((

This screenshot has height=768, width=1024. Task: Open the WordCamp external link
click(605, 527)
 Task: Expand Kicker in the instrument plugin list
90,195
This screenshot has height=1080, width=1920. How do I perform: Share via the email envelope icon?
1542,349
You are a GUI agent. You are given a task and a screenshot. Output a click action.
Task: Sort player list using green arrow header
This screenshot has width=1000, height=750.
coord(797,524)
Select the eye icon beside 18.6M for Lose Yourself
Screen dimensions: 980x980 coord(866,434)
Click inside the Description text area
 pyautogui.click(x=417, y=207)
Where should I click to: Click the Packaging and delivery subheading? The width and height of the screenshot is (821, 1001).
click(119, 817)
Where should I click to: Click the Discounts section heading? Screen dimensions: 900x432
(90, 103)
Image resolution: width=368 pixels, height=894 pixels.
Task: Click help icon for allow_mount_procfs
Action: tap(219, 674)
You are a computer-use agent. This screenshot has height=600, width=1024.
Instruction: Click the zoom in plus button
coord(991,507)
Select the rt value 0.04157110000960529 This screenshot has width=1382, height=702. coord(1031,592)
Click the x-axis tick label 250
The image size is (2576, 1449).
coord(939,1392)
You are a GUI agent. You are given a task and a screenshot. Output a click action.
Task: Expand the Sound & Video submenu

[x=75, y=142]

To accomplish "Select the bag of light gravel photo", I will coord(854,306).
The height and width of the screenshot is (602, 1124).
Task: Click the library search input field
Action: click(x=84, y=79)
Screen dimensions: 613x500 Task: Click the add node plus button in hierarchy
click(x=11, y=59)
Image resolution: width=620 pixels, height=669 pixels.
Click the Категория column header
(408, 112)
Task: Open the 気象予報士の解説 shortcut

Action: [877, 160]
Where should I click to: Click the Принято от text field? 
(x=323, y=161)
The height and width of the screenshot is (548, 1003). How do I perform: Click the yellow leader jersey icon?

))

* **The problem**
Rewrite everything from the line containing "You are a computer-use" down to the line containing "[x=75, y=142]", replacing "Sound & Video" with "Audio & Video" and leaving all else unchanged. Return only those lines.

* **Finished task**
You are a computer-use agent. This screenshot has height=600, width=1024.
Instruction: Click the zoom in plus button
coord(991,507)
Select the rt value 0.04157110000960529 This screenshot has width=1382, height=702. coord(1031,592)
Click the x-axis tick label 250
The image size is (2576, 1449).
coord(939,1392)
You are a GUI agent. You are given a task and a screenshot. Output a click action.
Task: Expand the Audio & Video submenu

[x=75, y=142]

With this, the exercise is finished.